[start]

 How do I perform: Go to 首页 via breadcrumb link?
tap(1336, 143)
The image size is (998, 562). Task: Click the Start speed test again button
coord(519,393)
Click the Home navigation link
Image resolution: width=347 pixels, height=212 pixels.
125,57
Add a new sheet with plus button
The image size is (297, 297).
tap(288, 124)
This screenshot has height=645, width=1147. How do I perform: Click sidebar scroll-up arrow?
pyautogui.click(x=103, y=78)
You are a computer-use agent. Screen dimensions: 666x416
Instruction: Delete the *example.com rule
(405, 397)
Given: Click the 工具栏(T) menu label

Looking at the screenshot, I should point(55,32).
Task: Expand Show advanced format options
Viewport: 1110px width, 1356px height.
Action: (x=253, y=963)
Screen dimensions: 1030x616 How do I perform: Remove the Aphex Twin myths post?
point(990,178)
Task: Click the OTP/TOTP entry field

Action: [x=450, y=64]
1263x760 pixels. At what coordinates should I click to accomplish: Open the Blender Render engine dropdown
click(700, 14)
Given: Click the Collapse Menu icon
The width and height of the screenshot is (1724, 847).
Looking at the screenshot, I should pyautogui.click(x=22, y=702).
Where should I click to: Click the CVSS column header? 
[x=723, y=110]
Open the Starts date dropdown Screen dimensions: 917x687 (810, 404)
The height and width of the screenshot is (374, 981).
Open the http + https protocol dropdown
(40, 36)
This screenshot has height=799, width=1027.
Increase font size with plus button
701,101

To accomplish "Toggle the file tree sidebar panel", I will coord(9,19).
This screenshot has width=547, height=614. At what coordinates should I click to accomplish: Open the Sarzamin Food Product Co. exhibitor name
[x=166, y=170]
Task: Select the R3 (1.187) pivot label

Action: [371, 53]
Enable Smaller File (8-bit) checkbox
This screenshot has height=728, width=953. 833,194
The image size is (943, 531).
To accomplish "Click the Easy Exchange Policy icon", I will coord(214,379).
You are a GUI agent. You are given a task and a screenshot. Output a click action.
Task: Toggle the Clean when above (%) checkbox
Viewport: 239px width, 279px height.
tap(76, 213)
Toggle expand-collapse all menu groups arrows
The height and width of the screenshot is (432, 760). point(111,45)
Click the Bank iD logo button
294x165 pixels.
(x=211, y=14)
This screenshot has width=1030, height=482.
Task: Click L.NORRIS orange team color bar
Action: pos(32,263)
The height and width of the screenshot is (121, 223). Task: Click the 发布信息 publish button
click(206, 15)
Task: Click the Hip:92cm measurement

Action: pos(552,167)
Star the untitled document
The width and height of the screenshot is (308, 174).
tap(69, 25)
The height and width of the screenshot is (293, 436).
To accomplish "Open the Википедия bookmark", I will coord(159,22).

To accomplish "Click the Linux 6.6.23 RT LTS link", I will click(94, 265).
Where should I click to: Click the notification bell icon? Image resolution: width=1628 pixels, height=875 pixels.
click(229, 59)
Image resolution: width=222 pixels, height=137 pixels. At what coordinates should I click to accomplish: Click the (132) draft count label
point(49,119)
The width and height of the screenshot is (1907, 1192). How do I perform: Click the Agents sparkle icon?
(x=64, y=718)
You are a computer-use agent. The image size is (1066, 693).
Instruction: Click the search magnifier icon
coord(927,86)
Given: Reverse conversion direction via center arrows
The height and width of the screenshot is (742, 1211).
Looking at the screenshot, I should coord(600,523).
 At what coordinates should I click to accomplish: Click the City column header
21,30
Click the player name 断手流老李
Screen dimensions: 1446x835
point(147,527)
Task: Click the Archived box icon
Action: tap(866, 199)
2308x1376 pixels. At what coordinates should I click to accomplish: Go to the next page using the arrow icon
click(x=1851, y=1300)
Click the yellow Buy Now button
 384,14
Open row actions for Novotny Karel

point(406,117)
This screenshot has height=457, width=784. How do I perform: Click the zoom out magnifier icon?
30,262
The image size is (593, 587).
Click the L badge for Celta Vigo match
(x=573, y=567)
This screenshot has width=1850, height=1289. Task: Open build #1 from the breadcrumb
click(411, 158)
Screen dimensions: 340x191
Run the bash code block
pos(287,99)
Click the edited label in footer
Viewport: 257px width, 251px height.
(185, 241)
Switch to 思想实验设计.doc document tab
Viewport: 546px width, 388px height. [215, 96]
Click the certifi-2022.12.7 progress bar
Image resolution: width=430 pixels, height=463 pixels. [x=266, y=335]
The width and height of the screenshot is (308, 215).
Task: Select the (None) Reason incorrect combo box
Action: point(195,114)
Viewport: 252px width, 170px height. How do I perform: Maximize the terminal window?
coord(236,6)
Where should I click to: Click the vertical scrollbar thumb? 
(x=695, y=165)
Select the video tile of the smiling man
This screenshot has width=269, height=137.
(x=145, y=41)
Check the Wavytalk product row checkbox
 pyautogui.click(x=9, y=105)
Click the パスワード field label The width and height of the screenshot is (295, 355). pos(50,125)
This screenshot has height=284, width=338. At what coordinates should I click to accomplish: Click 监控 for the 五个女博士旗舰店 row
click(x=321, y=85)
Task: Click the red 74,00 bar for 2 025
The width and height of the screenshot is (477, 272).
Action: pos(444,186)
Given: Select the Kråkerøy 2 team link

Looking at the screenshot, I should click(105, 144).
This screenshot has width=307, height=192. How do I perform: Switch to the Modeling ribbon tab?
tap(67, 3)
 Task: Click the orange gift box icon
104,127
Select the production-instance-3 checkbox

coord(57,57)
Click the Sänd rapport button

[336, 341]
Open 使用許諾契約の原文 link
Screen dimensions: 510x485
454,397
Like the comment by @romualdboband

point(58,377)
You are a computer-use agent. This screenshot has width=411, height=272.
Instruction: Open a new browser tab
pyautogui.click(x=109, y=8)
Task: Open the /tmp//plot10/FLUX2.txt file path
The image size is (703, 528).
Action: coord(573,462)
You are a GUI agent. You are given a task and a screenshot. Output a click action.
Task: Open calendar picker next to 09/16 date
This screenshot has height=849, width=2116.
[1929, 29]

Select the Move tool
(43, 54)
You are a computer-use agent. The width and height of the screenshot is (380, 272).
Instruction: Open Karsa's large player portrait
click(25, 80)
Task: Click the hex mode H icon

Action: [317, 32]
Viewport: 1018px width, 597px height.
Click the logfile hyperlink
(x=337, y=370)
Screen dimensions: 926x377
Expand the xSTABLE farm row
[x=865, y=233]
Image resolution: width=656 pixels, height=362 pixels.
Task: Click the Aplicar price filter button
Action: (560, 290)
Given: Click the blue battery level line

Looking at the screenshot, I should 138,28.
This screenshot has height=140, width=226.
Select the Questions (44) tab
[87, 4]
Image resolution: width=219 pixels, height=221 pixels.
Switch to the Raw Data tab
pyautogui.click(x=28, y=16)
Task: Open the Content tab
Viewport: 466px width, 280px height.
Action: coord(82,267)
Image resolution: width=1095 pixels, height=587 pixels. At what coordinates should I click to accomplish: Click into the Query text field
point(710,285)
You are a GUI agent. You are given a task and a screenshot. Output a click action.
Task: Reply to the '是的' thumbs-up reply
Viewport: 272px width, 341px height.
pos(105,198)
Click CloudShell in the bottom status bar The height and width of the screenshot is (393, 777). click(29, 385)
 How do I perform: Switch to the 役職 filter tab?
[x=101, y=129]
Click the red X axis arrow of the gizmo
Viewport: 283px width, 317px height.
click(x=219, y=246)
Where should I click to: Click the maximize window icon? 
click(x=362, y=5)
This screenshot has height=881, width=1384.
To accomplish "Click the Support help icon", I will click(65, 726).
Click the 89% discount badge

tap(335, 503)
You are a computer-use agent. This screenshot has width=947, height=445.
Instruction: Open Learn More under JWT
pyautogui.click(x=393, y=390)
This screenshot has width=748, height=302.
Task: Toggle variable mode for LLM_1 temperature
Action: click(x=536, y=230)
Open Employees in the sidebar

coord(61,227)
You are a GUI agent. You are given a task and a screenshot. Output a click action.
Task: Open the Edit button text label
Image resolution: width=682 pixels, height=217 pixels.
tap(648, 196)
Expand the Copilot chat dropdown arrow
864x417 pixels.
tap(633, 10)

[end]

▸ Set exercise
In the listing above, copy out word for word the lines from the one with "1263x760 pixels. At" up to and including the one with "click(206, 15)".

▸ Solution to this exercise
1263x760 pixels. At what coordinates should I click to accomplish: Open the Blender Render engine dropdown
click(700, 14)
Given: Click the Collapse Menu icon
The width and height of the screenshot is (1724, 847).
Looking at the screenshot, I should pyautogui.click(x=22, y=702).
Where should I click to: Click the CVSS column header? 
[x=723, y=110]
Open the Starts date dropdown Screen dimensions: 917x687 (810, 404)
The height and width of the screenshot is (374, 981).
Open the http + https protocol dropdown
(40, 36)
This screenshot has height=799, width=1027.
Increase font size with plus button
701,101

To accomplish "Toggle the file tree sidebar panel", I will coord(9,19).
This screenshot has width=547, height=614. At what coordinates should I click to accomplish: Open the Sarzamin Food Product Co. exhibitor name
[x=166, y=170]
Task: Select the R3 (1.187) pivot label

Action: [371, 53]
Enable Smaller File (8-bit) checkbox
This screenshot has height=728, width=953. 833,194
The image size is (943, 531).
To accomplish "Click the Easy Exchange Policy icon", I will coord(214,379).
You are a GUI agent. You are given a task and a screenshot. Output a click action.
Task: Toggle the Clean when above (%) checkbox
Viewport: 239px width, 279px height.
tap(76, 213)
Toggle expand-collapse all menu groups arrows
The height and width of the screenshot is (432, 760). point(111,45)
Click the Bank iD logo button
294x165 pixels.
(x=211, y=14)
This screenshot has width=1030, height=482.
Task: Click L.NORRIS orange team color bar
Action: pos(32,263)
The height and width of the screenshot is (121, 223). Task: Click the 发布信息 publish button
click(206, 15)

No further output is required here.